Male infertility accounts for 50–60% of infertility cases and abnormal semen qualities like low motility, low sperm concentration, abnormal morphology and increased levels of sperm DNA damage are characteristic of infertile men sample [1]. Furthermore high level of reactive oxygen species (ROS) are found in 40–88% of sperm samples of infertile men [2] and physiological sperm functions such as capacitation, acrosome reaction and hyperactivation requires low ROS concentration while ROS overproduction is usually due to the inability of antioxidant to neutralize ROS [3]. Also, decrease sperm motility, DNA integrity and viability, increase midpiece defects are cause by oxidative stress from high level of ROS and decreased levels of antioxidant [3]. In addition, lower in vitro fertilization pregnancy rate, irregular preimplantation development, early loss of pregnancy and decreased rate in ART conceived offsprings are correlated with poor DNA integrity [4].

As a result of the above heterogeneity of ejaculate (understanding of sperm physiology) and male gamete integrity rule in both fertilization and embryogenesis, has led to an increased demand on sperm selection techniques.

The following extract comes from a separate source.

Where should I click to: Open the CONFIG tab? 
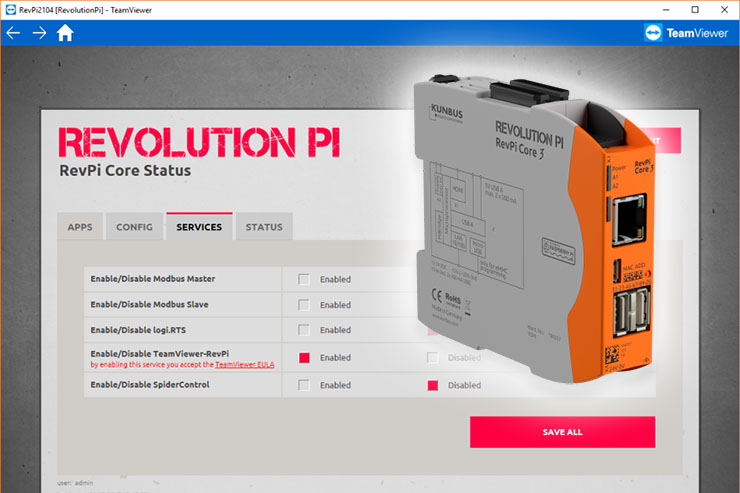[x=134, y=227]
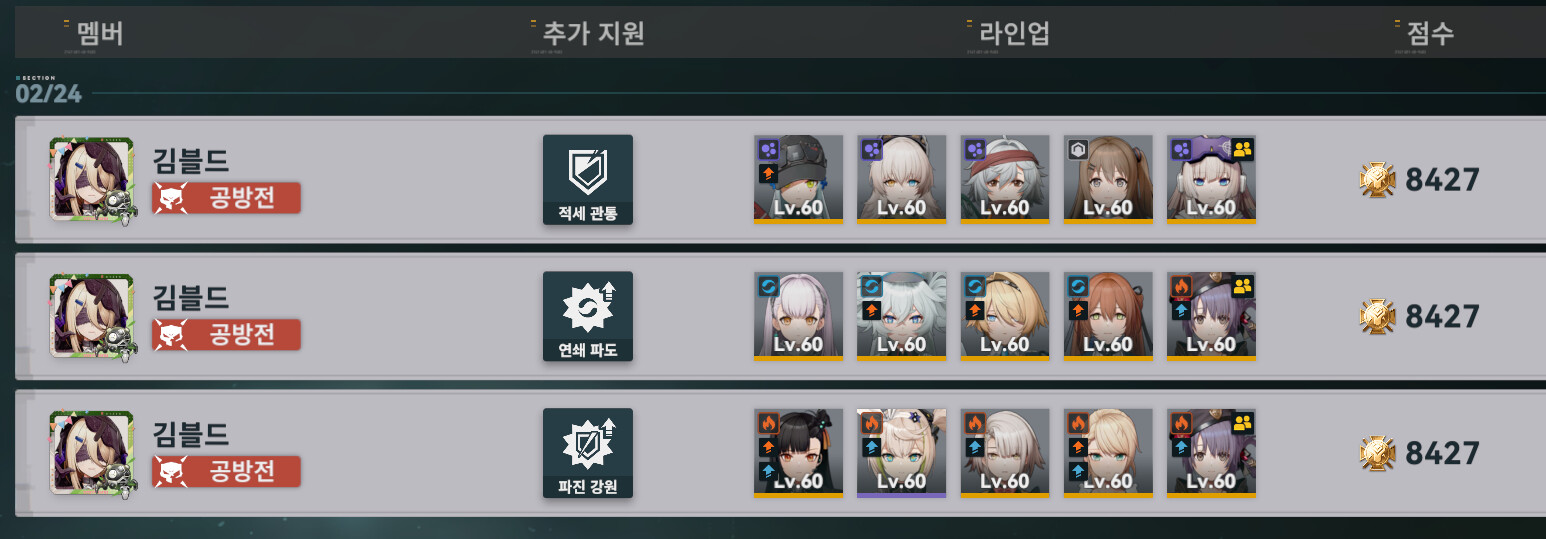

Sperm biology, sperm concentration, volume and life time invitro are the fundamental challenge of sperm selection and sperm selection process ideal time is about 10 minutes for 1 ml of sperm sample containing 100 million/ml. This shows a very high biological sorting rate of −100 KHZ and the current cell sorting technologies has lower value of this [5].

There are various sperm selection techniques in Assisted Reproductive Technology (ART) and these techniques try to replicate vivo, the natural process in which quality sperms are selected from other constituents of the ejaculate as they actively move through the cervical mucus [6]. The simple wash, swim up and density gradient are the three most common sperm selective methods for sperm preparation in ART and other additional methods that will be discussed in this chapter.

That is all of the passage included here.